Extract provided:

Limitations & Future Work¶

A private dataset \(\mathcal{D}_{pvt}\) that is domain-independent from the suspicious model's training data is required; if the private data is too similar to the public data, detection sensitivity may decrease;
The p-value for Swin-B/L (0.03) is close to the 0.05 threshold, indicating room for improvement in robustness across certain architectures;
The black-box setting assumes that embedding vectors can be obtained via API (Embedding-as-a-Service); the method cannot be applied if only classification outputs are available;
Verification effectiveness after downstream fine-tuning of the model has not yet been evaluated.

Written problem 1:
In the limitations section, what p-value is reported for Swin-B/L?
Written problem 2:
Reproduce the limitations section, beginning at the words "A private dataset" and stopping after "yet been evaluated.".

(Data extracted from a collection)
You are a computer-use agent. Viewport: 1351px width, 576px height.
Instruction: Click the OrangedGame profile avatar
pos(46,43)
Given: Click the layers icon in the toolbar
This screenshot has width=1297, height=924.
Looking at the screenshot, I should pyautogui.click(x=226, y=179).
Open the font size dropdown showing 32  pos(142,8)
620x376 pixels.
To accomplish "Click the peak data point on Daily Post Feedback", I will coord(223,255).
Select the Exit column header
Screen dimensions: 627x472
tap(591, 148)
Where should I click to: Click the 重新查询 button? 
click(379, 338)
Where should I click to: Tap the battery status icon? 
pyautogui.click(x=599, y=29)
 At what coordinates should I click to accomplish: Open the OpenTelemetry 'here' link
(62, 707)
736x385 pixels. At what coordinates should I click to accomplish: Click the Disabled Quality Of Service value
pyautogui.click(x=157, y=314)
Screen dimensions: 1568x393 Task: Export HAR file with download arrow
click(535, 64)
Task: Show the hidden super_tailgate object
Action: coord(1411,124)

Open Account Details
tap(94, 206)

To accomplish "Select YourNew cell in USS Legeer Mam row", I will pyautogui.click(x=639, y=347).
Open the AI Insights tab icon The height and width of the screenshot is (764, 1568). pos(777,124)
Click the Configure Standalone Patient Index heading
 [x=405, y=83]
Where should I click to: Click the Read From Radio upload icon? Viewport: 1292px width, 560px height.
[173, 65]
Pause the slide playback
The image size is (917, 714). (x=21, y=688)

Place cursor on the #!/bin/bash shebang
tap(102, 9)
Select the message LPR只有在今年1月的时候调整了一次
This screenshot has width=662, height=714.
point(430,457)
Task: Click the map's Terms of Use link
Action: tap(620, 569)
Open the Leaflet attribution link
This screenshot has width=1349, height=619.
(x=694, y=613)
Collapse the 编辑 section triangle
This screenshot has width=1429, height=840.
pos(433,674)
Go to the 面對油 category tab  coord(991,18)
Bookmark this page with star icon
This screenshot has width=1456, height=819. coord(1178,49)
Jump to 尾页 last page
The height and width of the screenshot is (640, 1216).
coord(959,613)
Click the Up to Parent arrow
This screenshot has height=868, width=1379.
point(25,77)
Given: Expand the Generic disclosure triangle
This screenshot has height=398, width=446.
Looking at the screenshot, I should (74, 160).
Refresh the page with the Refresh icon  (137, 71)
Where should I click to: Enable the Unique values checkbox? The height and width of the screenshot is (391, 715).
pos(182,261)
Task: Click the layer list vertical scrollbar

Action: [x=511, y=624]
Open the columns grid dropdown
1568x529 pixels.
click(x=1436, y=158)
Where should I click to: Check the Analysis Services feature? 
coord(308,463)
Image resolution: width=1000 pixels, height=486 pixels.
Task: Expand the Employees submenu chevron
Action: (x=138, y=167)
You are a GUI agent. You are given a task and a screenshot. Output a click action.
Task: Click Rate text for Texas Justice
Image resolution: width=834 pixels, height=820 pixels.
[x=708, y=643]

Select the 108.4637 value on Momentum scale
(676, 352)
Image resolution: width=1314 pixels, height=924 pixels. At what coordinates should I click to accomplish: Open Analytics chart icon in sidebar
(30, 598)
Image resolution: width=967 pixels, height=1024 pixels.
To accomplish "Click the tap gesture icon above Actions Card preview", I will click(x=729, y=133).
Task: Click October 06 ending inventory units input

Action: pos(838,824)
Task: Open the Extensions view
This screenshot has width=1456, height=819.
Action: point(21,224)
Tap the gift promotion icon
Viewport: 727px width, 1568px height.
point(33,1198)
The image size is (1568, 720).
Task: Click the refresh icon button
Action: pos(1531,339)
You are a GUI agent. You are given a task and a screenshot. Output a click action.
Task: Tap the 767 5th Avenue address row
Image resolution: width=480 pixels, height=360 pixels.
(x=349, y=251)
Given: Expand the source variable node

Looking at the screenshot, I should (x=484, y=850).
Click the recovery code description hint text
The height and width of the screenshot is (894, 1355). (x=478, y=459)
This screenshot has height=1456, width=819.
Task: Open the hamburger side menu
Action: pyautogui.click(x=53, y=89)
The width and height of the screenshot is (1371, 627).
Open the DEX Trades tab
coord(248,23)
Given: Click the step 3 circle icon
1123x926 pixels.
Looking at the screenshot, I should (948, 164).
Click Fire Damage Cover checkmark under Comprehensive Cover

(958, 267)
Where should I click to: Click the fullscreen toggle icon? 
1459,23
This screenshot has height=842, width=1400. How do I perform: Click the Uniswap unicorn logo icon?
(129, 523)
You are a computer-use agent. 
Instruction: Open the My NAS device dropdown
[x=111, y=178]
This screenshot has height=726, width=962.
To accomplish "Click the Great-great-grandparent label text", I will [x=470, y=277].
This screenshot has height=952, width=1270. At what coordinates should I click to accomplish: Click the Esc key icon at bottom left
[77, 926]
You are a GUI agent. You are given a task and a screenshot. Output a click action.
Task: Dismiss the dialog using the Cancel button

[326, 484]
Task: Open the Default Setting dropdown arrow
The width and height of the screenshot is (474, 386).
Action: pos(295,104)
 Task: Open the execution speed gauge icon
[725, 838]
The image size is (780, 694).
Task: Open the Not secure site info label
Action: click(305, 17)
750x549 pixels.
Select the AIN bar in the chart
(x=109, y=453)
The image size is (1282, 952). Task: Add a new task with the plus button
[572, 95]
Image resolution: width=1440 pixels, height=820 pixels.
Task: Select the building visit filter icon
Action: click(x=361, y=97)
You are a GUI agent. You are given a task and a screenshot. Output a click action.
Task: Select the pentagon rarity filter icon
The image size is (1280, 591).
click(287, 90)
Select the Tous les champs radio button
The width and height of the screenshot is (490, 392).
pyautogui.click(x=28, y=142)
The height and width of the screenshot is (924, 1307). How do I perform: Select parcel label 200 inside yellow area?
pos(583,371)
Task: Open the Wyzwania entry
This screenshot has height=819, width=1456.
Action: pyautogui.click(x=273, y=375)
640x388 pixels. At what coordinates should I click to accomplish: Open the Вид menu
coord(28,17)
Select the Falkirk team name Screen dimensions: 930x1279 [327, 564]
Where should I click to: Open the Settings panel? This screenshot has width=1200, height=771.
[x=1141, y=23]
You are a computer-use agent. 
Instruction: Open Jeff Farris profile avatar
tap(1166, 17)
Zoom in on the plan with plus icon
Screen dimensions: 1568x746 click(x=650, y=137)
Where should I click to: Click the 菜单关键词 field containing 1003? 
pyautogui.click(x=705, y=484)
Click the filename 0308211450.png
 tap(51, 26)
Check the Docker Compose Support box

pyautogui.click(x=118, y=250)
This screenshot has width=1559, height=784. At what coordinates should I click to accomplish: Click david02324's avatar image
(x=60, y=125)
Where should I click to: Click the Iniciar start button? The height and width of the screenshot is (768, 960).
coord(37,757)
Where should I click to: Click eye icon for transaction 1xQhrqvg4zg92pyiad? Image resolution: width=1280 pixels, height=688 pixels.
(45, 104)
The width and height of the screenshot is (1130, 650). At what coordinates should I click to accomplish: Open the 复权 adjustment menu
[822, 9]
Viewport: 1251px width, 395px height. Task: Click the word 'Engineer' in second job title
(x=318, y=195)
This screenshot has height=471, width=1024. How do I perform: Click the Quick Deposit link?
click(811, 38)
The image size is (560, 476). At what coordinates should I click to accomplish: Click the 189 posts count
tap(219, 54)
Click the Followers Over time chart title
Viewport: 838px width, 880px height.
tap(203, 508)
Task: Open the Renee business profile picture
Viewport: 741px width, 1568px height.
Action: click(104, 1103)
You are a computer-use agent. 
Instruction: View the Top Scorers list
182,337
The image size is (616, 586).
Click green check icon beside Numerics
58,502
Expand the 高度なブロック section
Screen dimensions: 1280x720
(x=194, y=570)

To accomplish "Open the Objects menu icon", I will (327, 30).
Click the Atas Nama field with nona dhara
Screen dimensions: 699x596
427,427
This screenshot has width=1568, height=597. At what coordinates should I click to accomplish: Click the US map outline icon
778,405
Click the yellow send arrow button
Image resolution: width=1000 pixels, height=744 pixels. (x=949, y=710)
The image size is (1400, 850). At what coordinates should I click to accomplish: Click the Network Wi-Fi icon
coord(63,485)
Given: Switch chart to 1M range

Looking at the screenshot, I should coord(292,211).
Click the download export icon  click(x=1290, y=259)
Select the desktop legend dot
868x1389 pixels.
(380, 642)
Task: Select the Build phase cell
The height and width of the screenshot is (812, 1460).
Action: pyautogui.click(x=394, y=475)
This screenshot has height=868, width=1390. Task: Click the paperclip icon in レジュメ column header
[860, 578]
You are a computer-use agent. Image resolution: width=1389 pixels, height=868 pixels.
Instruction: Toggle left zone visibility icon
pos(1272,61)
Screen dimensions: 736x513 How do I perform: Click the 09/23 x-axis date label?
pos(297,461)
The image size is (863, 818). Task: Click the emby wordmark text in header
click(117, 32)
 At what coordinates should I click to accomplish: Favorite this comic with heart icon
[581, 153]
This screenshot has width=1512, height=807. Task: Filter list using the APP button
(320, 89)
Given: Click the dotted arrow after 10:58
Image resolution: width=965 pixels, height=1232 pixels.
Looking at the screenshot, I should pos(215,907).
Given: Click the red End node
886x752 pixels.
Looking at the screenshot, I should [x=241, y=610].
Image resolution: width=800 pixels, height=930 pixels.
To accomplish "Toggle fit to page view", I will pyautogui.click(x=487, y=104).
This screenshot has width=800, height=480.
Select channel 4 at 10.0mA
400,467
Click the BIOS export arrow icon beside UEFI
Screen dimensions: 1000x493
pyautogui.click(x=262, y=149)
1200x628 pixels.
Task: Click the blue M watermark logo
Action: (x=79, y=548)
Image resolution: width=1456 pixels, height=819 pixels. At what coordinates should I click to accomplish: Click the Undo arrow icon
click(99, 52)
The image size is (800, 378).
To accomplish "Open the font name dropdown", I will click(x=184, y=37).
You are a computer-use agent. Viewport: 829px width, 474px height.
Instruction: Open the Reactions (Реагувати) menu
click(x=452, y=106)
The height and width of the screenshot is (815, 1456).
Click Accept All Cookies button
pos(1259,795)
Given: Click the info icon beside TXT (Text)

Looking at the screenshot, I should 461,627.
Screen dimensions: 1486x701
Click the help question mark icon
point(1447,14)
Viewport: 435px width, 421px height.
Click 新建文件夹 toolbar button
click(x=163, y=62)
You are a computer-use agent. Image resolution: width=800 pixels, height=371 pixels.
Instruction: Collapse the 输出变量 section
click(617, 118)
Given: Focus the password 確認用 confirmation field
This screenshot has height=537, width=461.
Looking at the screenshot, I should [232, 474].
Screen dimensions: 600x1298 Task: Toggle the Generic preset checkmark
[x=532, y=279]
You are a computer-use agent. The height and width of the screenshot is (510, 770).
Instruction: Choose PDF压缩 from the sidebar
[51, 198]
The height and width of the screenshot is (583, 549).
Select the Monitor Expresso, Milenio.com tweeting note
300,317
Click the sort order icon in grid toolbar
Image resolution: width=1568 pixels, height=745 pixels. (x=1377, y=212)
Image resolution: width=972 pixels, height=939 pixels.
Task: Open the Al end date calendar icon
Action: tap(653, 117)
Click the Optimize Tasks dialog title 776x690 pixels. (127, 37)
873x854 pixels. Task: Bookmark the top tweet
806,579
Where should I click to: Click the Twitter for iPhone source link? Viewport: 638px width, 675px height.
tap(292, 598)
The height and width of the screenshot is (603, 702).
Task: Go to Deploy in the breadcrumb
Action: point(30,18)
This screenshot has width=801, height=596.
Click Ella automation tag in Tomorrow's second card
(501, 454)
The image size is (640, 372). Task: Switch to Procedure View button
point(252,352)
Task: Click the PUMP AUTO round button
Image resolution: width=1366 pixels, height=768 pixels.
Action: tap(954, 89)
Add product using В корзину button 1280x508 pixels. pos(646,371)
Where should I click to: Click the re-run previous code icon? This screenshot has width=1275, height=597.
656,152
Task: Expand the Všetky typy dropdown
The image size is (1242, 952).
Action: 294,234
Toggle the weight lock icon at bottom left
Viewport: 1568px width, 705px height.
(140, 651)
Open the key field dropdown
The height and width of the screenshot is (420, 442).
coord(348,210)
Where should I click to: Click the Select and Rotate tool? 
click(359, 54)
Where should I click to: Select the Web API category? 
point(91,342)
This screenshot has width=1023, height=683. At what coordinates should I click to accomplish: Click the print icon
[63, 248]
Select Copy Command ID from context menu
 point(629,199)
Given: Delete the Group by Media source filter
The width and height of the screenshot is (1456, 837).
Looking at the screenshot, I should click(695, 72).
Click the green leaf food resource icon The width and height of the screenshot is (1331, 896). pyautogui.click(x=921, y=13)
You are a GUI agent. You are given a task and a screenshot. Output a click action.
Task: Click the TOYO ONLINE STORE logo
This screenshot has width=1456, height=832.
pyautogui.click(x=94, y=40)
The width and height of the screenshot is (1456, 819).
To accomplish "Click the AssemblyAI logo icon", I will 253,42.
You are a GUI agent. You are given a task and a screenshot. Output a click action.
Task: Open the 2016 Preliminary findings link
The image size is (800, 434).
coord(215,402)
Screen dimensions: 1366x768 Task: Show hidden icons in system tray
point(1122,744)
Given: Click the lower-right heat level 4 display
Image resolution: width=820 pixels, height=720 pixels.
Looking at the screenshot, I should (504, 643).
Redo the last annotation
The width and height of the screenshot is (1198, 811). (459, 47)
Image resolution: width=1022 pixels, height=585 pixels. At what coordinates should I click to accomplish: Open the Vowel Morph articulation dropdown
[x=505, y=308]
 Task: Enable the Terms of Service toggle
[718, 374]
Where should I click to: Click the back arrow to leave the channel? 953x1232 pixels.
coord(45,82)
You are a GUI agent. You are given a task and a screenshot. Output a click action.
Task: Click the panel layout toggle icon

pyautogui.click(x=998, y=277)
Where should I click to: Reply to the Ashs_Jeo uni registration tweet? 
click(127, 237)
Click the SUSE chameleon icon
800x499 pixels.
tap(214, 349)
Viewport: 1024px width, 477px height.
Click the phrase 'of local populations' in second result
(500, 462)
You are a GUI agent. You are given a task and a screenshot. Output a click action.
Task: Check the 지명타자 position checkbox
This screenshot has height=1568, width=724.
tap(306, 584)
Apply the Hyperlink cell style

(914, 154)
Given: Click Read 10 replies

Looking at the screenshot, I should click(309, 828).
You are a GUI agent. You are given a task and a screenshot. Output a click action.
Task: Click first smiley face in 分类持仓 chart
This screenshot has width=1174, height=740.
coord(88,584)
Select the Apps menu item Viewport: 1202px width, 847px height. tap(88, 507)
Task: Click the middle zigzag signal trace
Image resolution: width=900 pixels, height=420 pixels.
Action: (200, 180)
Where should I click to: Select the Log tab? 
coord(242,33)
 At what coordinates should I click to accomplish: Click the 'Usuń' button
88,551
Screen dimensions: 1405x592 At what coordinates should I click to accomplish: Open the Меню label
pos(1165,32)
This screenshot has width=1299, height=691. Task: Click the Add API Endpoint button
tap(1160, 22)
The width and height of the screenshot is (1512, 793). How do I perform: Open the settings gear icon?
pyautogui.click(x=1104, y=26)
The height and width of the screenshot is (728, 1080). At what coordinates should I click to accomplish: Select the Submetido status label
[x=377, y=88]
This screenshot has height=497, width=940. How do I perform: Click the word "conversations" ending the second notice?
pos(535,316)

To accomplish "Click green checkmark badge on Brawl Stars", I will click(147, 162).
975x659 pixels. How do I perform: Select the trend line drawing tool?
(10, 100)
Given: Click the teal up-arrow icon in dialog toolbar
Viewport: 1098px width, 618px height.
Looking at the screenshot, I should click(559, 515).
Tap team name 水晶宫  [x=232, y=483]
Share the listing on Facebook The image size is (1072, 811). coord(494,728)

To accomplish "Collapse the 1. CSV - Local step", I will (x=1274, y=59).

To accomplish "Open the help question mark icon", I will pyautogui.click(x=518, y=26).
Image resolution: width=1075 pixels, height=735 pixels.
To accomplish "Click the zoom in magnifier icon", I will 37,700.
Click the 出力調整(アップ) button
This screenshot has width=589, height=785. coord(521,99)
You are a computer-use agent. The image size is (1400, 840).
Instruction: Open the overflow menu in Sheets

Written solution 1:
0.03

Written solution 2:
A private dataset \(\mathcal{D}_{pvt}\) that is domain-independent from the suspicious model's training data is required; if the private data is too similar to the public data, detection sensitivity may decrease;
The p-value for Swin-B/L (0.03) is close to the 0.05 threshold, indicating room for improvement in robustness across certain architectures;
The black-box setting assumes that embedding vectors can be obtained via API (Embedding-as-a-Service); the method cannot be applied if only classification outputs are available;
Verification effectiveness after downstream fine-tuning of the model has not yet been evaluated.